26'ncı ve 27'nci Dönem AK PARTİ Giresun Milletvekilimiz, Plan ve Bütçe Komisyonunda birlikte mesai yaptığımız beyefendi, bilgili, gönül insanı arkadaşımız Cemal Öztürk'e Cenab-ı Allah'tan rahmet diliyorum. Ailesine ve AK PARTİ camiasına başsağlığı diliyorum.

Bugün 2025 yılı üçüncü çeyrek büyüme verileri açıklandı. Konuşmama ekonomideki gelişmelerle ilgili bir değerlendirmeyle devam etmek istiyorum. On beş yıldır yıllık bazda üst üste büyüyen Türkiye ekonomisi 2025 yılı üçüncü çeyreğinde yüzde 3,7 büyüme kaydetmiştir. Tarım sektörü zirai don ve kuraklığın etkisiyle yüzde 12,7 daralmasına rağmen bu büyüme gerçekleşmiştir. Tarım dışı büyüme yüzde 5,6 olmuştur. Sanayi katma değeri yüzde 6,5 artmıştır. Yüksek teknolojili üretimin burada etkili olması ve makine ve teçhizat yatırımlarında yüzde 11,3 artış olması sevindirici gelişmelerdir. Bugün, yine, İstanbul Sanayi Odasının imalat sanayi satın alma yöneticileri endeksi kasım ayına ilişkin açıklandı, kasımda 1,5 puan artışla 48'e yükseldi. Tabii, eşik değerin altında olmakla birlikte yatırım, üretim, istihdam artışı konusunda umut verici bir gelişme.

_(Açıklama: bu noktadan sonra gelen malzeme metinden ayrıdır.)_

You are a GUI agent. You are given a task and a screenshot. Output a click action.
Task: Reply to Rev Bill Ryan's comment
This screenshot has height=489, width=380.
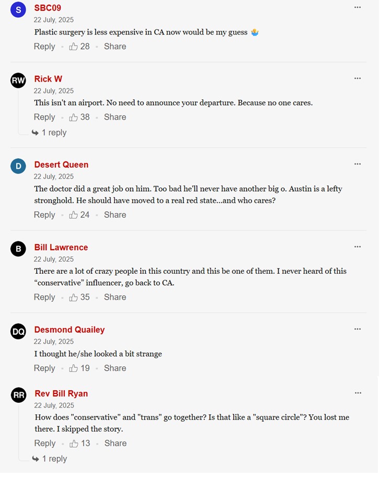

Türkiye ekonomisi öngörülen hedefler doğrultusunda ve belirlenen program dahilinde kararlılıkla yoluna devam etmektedir. IMF Türkiye'nin bütçe açığındaki azalış, enflasyondaki düşüş, pozitif reel faiz oranları, liraya olan güven, büyüme, cari açık ve rezervlerdeki iyileşme gibi göstergelere işaret ederek ihtiyatlı ekonomik politikaların önemli başarılar sağladığı değerlendirmesinde bulunmuştur. Türkiye ekonomisinin bu yıl yüzde 3,5 büyümesinin beklendiği, düşen politika faizleri ve daha az sıkı bir mali duruşun 2026 yılında talebi destekleyeceği, bunun sonucunda artan yatırım ve tüketimin büyümeyi yüzde 3,7'ye çıkaracağı kaydedilmiştir.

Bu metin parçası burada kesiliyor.